- April 8, 2026
- Posted by: EWGFX
- Category: news
The USD/CAD pair closed with a significant appreciation following the release of weak employment data in Canada. Concurrently, the US Dollar Index (DXY) recorded a notable gain as rising energy prices intensified concerns regarding persistent inflationary pressures.
Canadian employment report exhibits weakness; USD/CAD pair rises
According to data released by Statistics Canada, the unemployment rate rose from 6.5% in January to 6.7% in February, surpassing the consensus forecast of 6.6%. Simultaneously, the employment change recorded a significant contraction of 83,900 jobs, far below the market expectation of a 10,000-job increase and deepening the previous month’s contraction of 24,800. As these figures indicate broad weakness in the domestic labour market, the Canadian dollar depreciated by 0.62% against the US dollar, closing at 1.3718.

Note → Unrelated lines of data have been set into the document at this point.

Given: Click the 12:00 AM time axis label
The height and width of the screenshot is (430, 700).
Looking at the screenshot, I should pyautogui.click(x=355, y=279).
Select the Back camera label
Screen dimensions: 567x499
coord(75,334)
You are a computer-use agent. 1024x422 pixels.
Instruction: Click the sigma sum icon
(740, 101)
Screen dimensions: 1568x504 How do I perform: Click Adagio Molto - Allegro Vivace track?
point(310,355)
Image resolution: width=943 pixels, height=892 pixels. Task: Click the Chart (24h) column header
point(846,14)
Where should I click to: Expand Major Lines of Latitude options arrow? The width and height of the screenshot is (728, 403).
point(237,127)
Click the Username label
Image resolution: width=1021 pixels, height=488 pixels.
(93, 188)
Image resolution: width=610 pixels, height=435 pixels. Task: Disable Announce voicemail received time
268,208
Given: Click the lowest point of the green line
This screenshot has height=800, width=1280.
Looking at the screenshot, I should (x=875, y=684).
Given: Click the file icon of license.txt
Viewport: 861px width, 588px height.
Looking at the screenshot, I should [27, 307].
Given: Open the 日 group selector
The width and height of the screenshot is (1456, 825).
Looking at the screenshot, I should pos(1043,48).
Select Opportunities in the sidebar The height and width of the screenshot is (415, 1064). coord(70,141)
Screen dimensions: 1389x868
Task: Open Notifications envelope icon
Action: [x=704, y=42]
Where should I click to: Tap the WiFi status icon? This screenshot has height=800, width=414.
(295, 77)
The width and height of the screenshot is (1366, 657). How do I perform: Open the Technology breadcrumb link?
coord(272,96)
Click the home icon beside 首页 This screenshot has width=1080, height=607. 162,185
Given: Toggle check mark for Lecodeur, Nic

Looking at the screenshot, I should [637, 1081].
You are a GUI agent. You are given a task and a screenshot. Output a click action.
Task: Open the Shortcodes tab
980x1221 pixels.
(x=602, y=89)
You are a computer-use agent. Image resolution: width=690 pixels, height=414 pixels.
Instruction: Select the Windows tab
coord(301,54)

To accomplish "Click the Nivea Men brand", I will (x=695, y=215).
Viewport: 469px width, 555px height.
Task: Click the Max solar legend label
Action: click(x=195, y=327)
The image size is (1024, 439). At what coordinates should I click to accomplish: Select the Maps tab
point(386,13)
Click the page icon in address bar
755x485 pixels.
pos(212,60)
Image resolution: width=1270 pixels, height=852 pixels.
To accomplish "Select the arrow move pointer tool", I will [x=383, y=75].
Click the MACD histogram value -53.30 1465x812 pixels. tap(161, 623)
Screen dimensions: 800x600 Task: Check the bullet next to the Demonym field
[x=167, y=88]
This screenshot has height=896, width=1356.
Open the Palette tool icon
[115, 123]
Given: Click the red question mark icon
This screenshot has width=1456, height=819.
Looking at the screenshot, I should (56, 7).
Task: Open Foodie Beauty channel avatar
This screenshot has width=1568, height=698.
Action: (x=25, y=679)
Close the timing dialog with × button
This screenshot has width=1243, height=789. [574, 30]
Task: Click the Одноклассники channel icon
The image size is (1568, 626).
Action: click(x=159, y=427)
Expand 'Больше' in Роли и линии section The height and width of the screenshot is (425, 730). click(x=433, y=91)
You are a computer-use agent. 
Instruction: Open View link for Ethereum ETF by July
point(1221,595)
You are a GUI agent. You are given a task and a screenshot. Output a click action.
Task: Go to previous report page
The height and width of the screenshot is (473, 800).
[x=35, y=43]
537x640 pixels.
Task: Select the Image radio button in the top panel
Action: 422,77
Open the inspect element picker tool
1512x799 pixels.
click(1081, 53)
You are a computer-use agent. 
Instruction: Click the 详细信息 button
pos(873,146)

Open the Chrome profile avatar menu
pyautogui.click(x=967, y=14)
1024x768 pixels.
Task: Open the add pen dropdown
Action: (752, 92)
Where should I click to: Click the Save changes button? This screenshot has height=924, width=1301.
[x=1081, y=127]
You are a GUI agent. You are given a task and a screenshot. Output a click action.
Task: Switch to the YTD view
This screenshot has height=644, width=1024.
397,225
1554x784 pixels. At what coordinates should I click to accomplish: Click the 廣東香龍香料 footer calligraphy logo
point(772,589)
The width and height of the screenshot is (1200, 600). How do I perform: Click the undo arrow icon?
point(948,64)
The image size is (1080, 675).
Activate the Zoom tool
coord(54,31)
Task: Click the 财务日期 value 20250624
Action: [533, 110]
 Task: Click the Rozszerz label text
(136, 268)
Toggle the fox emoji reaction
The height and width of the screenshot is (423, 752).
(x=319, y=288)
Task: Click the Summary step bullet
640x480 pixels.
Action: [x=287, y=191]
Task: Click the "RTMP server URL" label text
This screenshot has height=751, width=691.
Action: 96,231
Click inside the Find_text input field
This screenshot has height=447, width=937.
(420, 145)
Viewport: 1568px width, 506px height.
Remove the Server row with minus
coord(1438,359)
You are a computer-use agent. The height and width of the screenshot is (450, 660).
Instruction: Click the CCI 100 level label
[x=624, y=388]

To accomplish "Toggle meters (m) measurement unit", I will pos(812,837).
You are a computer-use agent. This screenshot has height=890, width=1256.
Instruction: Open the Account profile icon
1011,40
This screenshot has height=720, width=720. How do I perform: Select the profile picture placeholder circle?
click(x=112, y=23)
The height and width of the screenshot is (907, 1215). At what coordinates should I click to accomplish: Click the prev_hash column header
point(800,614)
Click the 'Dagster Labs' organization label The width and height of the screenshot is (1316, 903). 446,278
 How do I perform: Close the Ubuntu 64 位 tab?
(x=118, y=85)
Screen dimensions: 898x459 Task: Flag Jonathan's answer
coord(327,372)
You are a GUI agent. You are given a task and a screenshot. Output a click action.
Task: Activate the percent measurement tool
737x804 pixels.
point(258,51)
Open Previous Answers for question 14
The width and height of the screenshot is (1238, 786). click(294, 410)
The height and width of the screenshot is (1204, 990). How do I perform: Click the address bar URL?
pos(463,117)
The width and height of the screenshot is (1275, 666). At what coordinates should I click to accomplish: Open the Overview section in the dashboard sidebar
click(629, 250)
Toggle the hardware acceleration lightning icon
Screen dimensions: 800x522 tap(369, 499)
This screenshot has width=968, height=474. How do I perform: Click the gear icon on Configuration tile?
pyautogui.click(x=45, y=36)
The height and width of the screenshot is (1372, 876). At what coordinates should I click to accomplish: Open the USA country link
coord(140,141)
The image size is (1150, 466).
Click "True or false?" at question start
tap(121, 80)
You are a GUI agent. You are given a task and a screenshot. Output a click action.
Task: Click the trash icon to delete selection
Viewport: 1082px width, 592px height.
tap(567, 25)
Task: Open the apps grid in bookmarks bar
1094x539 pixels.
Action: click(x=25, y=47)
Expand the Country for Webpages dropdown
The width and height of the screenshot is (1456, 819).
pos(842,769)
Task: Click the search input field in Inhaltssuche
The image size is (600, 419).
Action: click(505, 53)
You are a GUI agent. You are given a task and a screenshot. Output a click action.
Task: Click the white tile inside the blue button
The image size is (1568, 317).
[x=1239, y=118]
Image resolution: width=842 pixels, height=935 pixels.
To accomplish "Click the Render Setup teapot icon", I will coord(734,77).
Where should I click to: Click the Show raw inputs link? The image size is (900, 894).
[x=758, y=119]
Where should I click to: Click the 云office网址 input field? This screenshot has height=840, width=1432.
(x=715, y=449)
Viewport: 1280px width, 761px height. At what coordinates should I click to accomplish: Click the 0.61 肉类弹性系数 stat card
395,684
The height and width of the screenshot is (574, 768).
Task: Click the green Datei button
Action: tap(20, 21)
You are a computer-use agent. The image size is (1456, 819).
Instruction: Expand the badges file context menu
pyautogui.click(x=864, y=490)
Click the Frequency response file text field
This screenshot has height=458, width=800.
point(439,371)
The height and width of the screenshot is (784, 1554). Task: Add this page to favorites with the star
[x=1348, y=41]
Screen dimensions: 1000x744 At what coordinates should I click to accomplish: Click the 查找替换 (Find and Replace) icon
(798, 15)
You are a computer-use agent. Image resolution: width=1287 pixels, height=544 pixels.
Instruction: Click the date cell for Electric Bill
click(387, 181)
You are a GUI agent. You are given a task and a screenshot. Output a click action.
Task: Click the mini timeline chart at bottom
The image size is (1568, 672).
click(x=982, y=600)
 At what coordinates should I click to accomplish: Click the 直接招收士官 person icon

In parallel, the US Dollar Index (DXY) appreciated by 0.75% to settle at 100.49—its highest level since May 2025. The greenback has strengthened in recent weeks as escalating energy prices, particularly in oil, gasoline, and natural gas, fuel anxieties regarding a potential rebound in inflation. Market participants anticipate that if headline inflation faces upward pressure, the Federal Reserve may maintain a more “hawkish” or restrictive monetary policy stance. In contrast, the Canadian inflation rate remains closer to the Bank of Canada’s target, sitting at 2.3% as of the January release.